I’ve been working with real voices for over 20 years, and to my mind (and ears) there’s still a clear difference between a real-life, professional voice artist and what even the best Text to Speech (TTS) engines can produce. So I’ll set my stall out from the start… as good as it’s becoming, I don’t view TTS as a replacement for a professional voice artist. I will admit that the gap has closed, and in terms of sheer practicality TTS really does have advantages in some circumstances:
TTS is a fantastic tool if you need to get an urgent message onto your system, especially if that message is going to be short-lived. Let’s say your online portal goes down… your phone lines light up with worried customers. With a TTS option you can have a message typed up and ready to deploy in minutes, informing callers there’s a problem and you’re on it. Result: a whole lot of callers will abandon that call, better informed and reassured, taking pressure off your staff.
Alternatively, suppose you need a message when your regular voice artist is on leave, or maybe it’s a 5 o’clock in the morning situation. In all these cases, a TTS option can be there for you 24/7. It also represents a consistent voice that isn’t suddenly going to leave your company and become suddenly unavailable for any future recordings.
But hang on a minute… I said that TTS is NOT a replacement for a real voice, before waxing lyrical about how awesome it is. Let’s un-box that apparent dichotomy:
At Premier CX we’ve engaged with TTS technology from multiple platforms and suppliers. The best of breed TTS voices are now ‘neural’ which is to say that they’re based on neural networks, in essence a form of AI that learns from input and experience. When you input a script, the TTS processes it against everything that the system has seen before and applies its own variations in tone, pronunciation, and pacing. They’re getting better… but even these are still applying ‘best guess’ to the final output. On a simple first pass – the audio output often misses pronunciations, garbles unfamiliar words, misses the desired emphasis or just sounds ‘off’ somewhere in the sentence. It does the job. It does it fast, it sounds…. Okay-ish. It’s not human, it’s not polished.
A human being, particularly a native speaker of a language is still leaps and bounds ahead, because it’s something we ‘live’ it’s something we ‘inhabit’ at an instinctual level that we’ve learned across our entire life to date. Professional voice artists do this, but also apply an extra level of awareness about the type of communication, who the audience is and how to manipulate their own voice. So for a polished result, a human result, the pro voice artist wins.

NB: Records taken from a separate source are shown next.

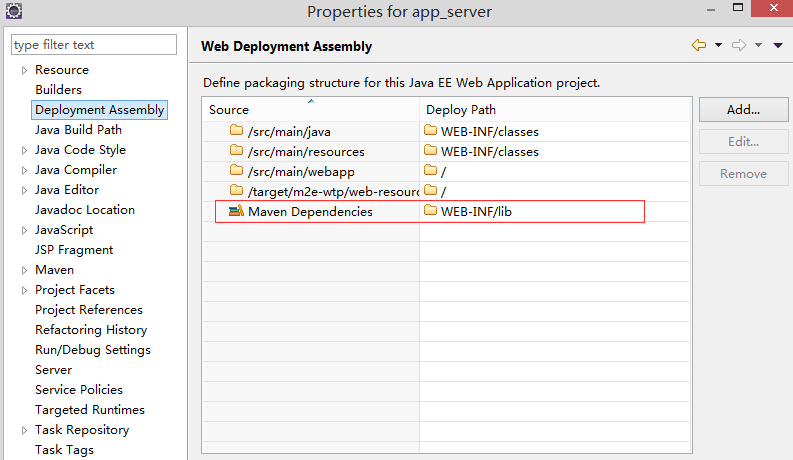Click folder icon of /src/main/java source

236,131
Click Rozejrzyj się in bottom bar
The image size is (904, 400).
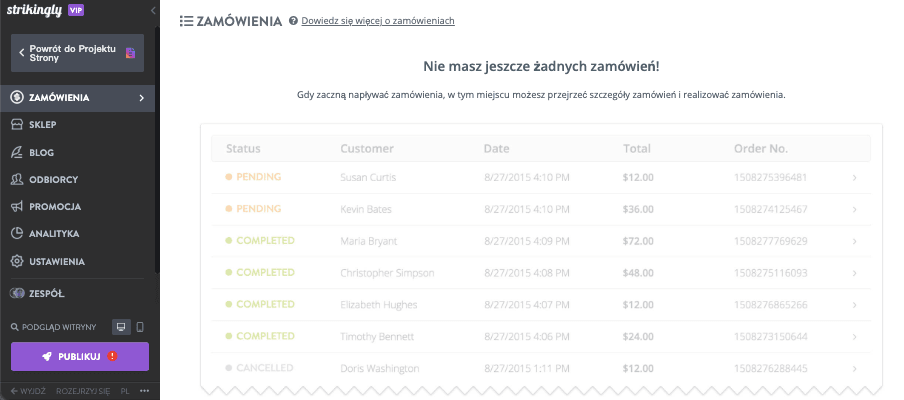83,390
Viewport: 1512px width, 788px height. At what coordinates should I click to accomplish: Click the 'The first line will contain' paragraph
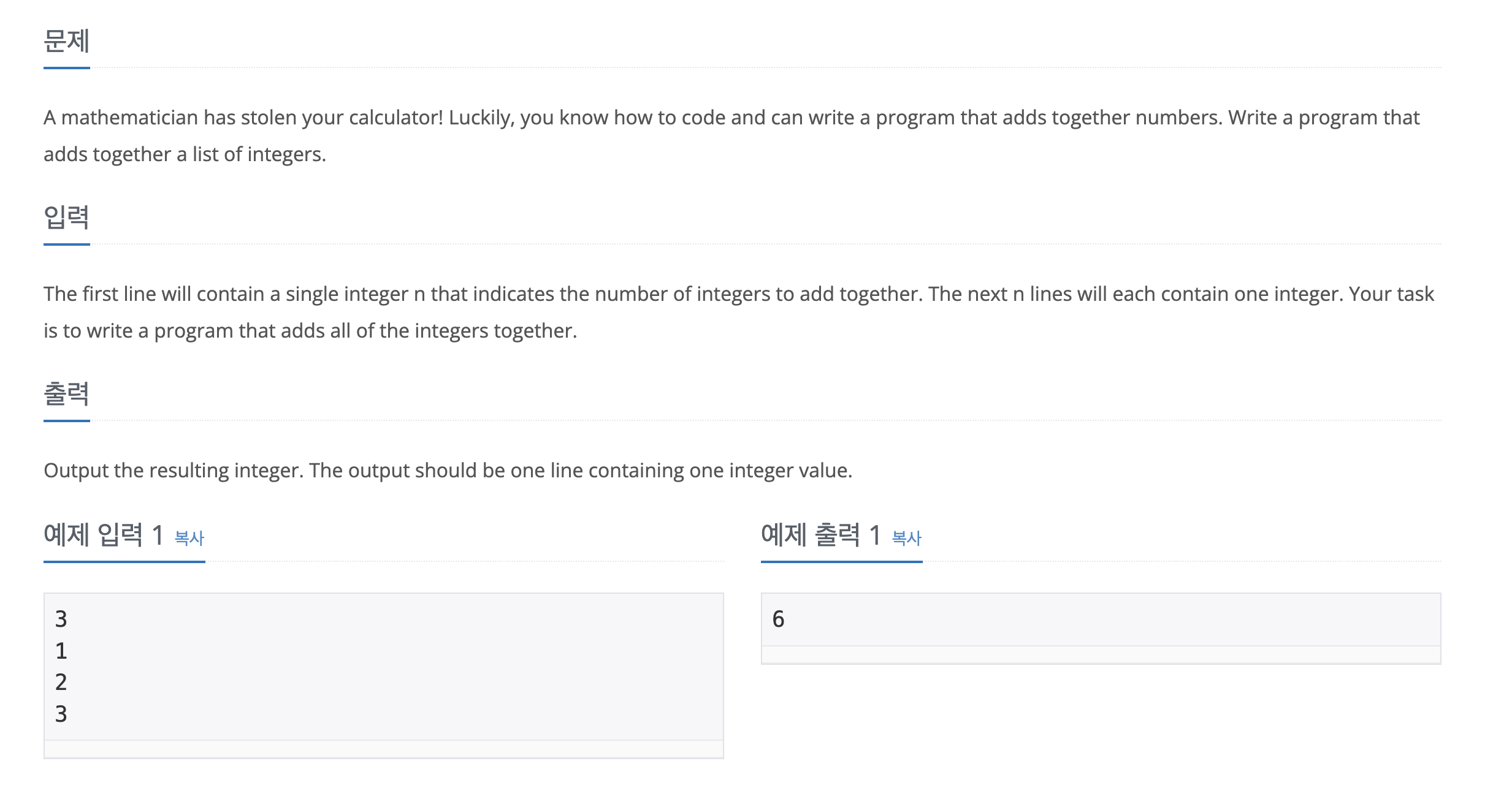tap(739, 313)
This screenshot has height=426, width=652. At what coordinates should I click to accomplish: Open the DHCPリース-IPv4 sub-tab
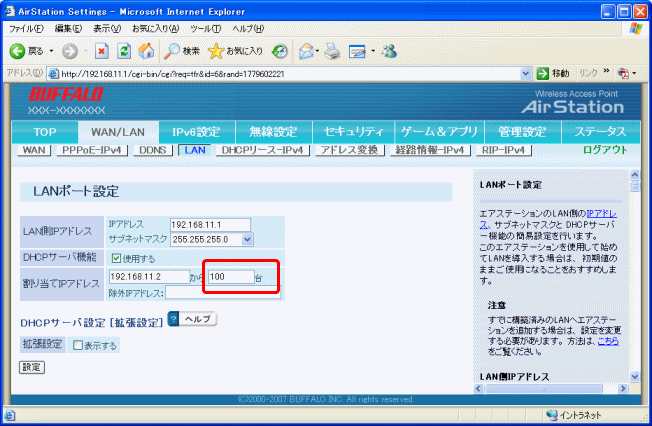[261, 150]
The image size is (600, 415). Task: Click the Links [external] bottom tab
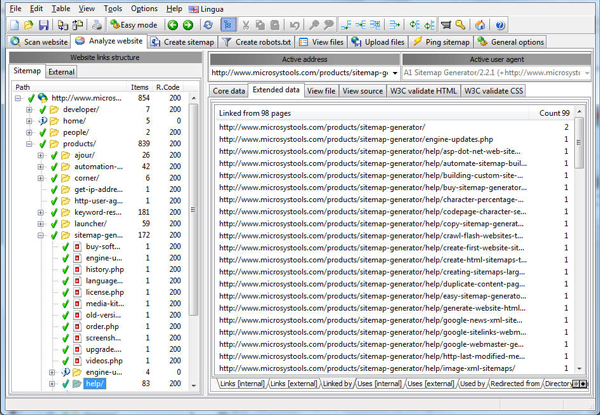point(291,384)
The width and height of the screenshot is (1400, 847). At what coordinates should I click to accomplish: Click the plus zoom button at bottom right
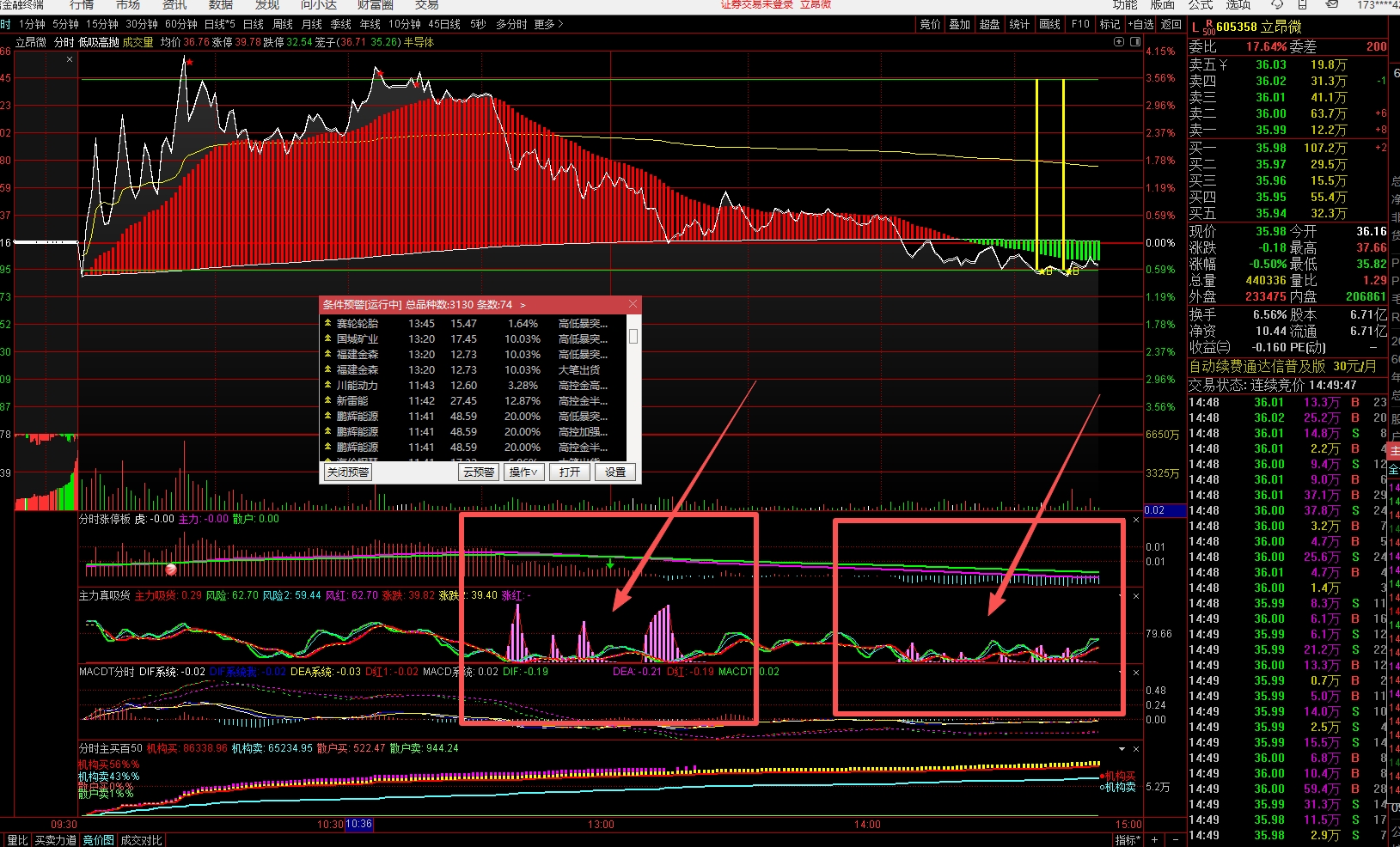[x=1154, y=839]
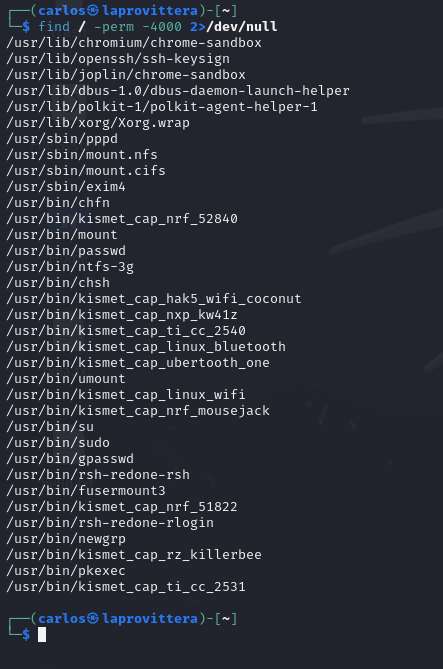Click the kismet_cap_rz_killerbee line
The height and width of the screenshot is (669, 443).
(134, 555)
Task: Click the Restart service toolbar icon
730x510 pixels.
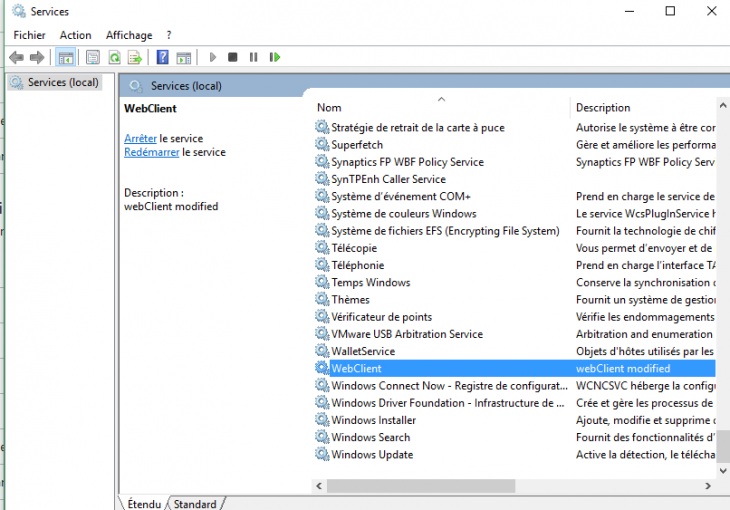Action: 274,58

TTS can be improved of course. You don’t have to just type in a script and accept that first pass bit of audio. TTS systems allow an operator to take that script and to use various tools and mark-up language to adjust the audio. You can nudge it here, push for emphasis there, change the pacing and so-on. I’ve done this, I’ve managed to produce improved, TTS audio that was deemed ‘acceptable’ for use. It still wasn’t as good as a real, pro voice artist. It also took me easily more than 10 times longer to do that than it would to read the same script into a microphone. I should note that I’m a ‘casual’ user of the system – I’m not doing it 100% of the time. A professional user of a TTS system would be faster than I am, but it’s also reasonable to say that most contact centres won’t have a professional level TTS user available either. A studio-based colleague of mine put it succinctly: By comparison to a human recording, TTS takes more effort for a less-perfect result.
For our clients you can think of it like this: with TTS they could spend a whole lot of time messing with mark-up script and TTS tools to try and get something that sounds sort of like what they want… or they could just message us, get on with other work and wait for the much better, real voice version of the message to arrive in their FTP folder. Meanwhile, we’ve engaged our pro VO on their behalf, knowing that the vast, overwhelming majority of all recordings come back right first time. Is it instant? No, but as I’ve noted, neither is high quality TTS. Is it less effort and resource than producing good TTS might require from you or a member of your team? Yes.
So… use TTS. But use it for what it suits so incredibly well – emergency, must have it now messages, that can be replaced with a real recording at the earliest opportunity. For the bulk of your messages and prompts, have a human voice – with all the human instinct, experience, brand awareness and customer-relatability that a real voice can give you.